Published 28 November 2004 in The Denver Post.
Copyright ©2004 by Ed Quillen. All rights reserved.

If I am home tonight and not otherwise occupied, I plan to watch Desperate Housewives, as usual. It is sharp and wicked funny, and besides, I like raunchy entertainment.

Granted, there are people who do not, and they are fond of complaining about how America is being debased and debauched. And I am sick of their whining.

When I was a kid, there were no remote controls for TV sets; you had to get up and cross the room.

Today, you can control the set from your couch just by aiming the remote and moving your fingers. It is far easier to change the channel, or to turn the set off and read a good book, than it ever has been. No one holds a gun to anyone's head and says Watch this or else, and if I see your eyelids droop, you're toast.

So why all the squawking? And why does anyone take these complaints seriously, since no matter what you put in front of the public, it will annoy somebody?

Politically, the pressure for purity comes from both left and right. The left-wing puritans attack ethnic jokes as hate speech, and the mildest double entendre can contribute to a hostile work-place environment. They hate humor, perhaps because they're scared that sane people will start laughing at how inane they are.

The right-wing puritans hold considerable power these days, and they boast about it. Just check with one of their prominent organizations, the American Family Association.

If the AFA wanted to urge its member families to do something else on Sunday night, like go to church, play a board game or volunteer at a homeless shelter, that would be one thing.

But instead, the AFA tells its followers to send messages, via telephone and email, to firms that advertise on Desperate Housewives, explaining how they are supporting a show that fails to protect children.

To some degree, this works. After the AFA assault started last month, Lowe's and Tyson announced they would quit advertising on the show, and Con Agra, although it made no formal announcement, had quit advertising its packaged foods.

Then OneMillionDads.com, an AFA subsidiary, boasts about how it has advanced righteousness by attacking advertisers on Desperate Housewives, along with many other programs, ranging from Footlocker on South Park to State Farm Insurance on Law and Order.

Why do they do this? We do not tell them what to watch, hear or read, so why do they feel compelled to try to control what we see and hear?

As the AFA explained in its attack on a cross-promotion for Desperate Housewives on ABC Monday Night Football Tens of thousands of young children tuned to ABC expecting a football game. Instead, they got a despicable pornographic scene.

What do you see at a pro football game? Painted half-naked drunk guys in the stands. Provocative gyrations from scantily clad cheerleaders on the sidelines. Intense violence and wrenching injury on the field. This is what a pro-family organization thinks is good for children?

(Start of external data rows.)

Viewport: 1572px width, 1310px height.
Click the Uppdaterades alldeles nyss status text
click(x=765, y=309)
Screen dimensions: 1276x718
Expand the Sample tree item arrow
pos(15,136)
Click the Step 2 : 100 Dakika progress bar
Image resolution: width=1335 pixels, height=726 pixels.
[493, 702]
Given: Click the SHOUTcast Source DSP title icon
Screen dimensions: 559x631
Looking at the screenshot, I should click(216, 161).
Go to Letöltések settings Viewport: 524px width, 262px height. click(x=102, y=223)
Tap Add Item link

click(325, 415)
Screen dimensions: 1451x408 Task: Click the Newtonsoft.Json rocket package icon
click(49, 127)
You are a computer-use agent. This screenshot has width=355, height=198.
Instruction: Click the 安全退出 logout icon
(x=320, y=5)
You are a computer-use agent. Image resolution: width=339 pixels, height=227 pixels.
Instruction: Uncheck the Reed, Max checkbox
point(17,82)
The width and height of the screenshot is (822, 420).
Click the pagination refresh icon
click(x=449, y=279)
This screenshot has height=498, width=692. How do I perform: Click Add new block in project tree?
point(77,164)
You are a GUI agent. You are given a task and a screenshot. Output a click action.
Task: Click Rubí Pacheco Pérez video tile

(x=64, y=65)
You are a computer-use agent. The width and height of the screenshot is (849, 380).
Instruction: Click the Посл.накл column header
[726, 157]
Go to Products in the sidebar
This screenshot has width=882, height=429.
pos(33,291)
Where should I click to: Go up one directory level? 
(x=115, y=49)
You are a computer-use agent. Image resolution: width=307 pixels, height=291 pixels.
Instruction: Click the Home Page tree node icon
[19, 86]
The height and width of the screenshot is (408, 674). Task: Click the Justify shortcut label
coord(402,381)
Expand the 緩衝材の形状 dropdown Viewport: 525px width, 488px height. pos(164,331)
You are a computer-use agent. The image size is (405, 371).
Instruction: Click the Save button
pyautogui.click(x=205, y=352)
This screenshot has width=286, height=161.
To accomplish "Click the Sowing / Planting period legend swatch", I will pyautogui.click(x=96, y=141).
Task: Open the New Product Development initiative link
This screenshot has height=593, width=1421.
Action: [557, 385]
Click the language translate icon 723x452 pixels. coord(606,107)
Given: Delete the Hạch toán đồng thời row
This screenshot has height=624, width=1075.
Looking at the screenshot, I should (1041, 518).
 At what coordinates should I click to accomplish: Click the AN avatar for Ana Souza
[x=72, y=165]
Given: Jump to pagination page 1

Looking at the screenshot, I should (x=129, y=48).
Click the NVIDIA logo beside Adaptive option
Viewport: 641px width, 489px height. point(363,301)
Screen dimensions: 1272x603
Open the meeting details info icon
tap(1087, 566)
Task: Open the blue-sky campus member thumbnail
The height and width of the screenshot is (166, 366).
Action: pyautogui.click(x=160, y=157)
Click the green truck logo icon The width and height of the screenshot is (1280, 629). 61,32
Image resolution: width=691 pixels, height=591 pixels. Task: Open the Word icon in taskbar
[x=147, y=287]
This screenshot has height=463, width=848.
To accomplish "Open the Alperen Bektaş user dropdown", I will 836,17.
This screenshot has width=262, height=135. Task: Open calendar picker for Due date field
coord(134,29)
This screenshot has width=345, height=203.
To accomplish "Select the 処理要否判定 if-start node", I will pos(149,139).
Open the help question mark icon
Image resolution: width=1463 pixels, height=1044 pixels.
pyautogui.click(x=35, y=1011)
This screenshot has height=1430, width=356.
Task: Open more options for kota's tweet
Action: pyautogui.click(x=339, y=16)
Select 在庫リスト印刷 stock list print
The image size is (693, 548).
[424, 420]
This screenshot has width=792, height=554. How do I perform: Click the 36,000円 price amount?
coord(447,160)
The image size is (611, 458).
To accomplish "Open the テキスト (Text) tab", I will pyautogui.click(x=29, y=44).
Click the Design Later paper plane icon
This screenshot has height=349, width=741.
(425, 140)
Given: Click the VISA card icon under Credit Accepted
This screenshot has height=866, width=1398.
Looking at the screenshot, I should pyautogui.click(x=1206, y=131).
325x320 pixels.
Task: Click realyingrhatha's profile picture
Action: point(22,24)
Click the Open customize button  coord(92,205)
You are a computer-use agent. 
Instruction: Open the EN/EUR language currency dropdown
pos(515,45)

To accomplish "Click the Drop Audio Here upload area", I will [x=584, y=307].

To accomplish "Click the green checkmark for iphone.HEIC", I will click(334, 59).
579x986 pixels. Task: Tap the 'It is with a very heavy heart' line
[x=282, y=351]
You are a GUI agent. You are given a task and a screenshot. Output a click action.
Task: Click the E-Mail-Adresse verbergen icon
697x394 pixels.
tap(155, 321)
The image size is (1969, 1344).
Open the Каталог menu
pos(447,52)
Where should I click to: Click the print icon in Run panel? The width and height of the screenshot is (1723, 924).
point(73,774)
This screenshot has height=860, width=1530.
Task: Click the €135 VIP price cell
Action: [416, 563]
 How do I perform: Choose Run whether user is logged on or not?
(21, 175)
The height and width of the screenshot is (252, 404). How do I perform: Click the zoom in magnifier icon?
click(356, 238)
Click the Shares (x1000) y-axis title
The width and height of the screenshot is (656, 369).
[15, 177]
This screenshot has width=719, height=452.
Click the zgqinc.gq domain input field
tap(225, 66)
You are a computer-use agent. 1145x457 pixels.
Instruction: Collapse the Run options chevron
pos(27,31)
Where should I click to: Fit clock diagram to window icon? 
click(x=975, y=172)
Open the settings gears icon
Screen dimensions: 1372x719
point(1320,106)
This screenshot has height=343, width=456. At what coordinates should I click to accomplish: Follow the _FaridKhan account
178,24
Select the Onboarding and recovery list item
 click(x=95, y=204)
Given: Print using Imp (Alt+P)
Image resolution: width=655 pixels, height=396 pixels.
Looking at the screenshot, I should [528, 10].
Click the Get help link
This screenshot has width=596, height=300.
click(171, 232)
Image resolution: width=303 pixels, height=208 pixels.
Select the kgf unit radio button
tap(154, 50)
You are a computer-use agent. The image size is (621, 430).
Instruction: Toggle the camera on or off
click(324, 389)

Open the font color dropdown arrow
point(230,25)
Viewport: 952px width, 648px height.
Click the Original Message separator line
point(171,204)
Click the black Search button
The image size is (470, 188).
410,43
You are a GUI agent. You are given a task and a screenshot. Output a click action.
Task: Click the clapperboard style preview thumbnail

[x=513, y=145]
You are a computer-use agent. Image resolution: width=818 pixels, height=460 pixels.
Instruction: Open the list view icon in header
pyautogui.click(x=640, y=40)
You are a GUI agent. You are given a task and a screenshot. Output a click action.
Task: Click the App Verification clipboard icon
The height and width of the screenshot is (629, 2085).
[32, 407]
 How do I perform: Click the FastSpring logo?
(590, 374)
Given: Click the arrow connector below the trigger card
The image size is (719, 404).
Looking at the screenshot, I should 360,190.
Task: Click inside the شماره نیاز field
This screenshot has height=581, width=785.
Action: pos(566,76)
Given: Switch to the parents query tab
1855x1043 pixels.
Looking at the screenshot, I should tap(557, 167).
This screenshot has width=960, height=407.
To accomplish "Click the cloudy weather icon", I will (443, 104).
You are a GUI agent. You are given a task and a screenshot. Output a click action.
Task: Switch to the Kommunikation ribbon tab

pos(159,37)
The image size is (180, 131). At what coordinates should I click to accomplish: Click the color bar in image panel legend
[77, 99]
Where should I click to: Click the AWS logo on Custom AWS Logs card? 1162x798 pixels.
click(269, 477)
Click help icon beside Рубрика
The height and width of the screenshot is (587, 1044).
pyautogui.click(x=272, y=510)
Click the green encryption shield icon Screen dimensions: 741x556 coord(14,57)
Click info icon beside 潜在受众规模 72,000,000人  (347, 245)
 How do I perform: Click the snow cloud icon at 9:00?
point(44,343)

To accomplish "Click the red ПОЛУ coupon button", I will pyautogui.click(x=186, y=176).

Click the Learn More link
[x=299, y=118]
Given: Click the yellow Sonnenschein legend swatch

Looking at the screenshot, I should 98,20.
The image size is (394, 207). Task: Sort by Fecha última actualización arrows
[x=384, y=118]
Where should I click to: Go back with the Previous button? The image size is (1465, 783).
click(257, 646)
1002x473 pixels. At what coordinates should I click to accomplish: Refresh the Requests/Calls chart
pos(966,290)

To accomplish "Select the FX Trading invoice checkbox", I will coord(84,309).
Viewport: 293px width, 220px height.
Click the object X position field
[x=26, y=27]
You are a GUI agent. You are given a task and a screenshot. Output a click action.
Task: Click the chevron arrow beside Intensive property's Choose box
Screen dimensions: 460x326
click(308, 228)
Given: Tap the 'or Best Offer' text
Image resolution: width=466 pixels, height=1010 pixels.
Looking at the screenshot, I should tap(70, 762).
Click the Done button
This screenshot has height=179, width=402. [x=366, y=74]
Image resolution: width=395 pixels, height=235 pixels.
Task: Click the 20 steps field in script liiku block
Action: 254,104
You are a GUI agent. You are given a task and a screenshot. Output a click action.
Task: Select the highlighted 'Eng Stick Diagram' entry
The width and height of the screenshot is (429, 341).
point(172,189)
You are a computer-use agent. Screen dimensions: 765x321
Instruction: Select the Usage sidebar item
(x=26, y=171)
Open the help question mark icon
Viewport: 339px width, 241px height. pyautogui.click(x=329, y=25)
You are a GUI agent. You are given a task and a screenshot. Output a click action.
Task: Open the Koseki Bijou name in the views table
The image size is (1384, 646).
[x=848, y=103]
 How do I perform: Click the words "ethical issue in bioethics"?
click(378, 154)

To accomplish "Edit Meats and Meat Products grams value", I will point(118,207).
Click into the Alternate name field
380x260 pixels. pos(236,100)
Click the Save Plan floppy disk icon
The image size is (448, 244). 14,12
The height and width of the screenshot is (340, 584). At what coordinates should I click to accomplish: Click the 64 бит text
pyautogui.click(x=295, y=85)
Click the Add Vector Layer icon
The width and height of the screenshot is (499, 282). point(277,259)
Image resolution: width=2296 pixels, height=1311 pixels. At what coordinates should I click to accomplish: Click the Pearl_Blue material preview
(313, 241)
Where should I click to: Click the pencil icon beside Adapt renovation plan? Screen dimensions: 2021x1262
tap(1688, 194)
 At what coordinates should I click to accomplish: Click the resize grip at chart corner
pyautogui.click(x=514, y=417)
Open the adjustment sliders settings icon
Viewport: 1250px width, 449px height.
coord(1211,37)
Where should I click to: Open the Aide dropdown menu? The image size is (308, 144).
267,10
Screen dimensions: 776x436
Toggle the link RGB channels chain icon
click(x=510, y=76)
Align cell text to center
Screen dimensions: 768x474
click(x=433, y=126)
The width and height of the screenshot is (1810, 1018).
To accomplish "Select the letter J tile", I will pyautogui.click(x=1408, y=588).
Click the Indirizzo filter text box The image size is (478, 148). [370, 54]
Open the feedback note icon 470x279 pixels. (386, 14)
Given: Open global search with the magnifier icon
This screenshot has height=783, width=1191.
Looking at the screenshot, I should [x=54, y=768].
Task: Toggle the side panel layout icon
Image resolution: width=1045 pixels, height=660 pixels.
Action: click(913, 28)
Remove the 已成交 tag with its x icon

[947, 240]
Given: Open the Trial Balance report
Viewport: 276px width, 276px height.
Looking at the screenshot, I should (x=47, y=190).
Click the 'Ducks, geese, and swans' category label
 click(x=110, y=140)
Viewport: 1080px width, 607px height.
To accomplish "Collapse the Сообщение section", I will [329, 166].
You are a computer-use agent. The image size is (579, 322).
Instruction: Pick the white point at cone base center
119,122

But I don't care. I'm an adult. I pay for my TV set and the satellite service. I can handle Saving Private Ryan, Janet Jackson's wardrobe malfunction and Desperate Housewives. I know how to change channels or to turn it off for Howard Stern.

Unlike the millions of lazy American parents who expect their TV sets to rear their children, my wife and I did not put a TV set in our daughters' bedrooms. We kept our TV right out in plain sight, and when our kids turned to something unsuitable, we turned it off.

Sure, sometimes our kids sampled questionable fare while visiting friends. They'd tell us all about it, how one family watched MTV all the time and another watched really gross movies. Our goal was not to shield our children from the world and thereby make them ignorant and vulnerable. It was to help them develop a sense of what was right and wrong and worthy.

Maybe more parents should try that approach, instead of expecting TV networks to raise their children for them, and thus demanding that all American adults to be treated like children. Why can't they spend some time with their own children, instead of trying to control what the rest of us watch?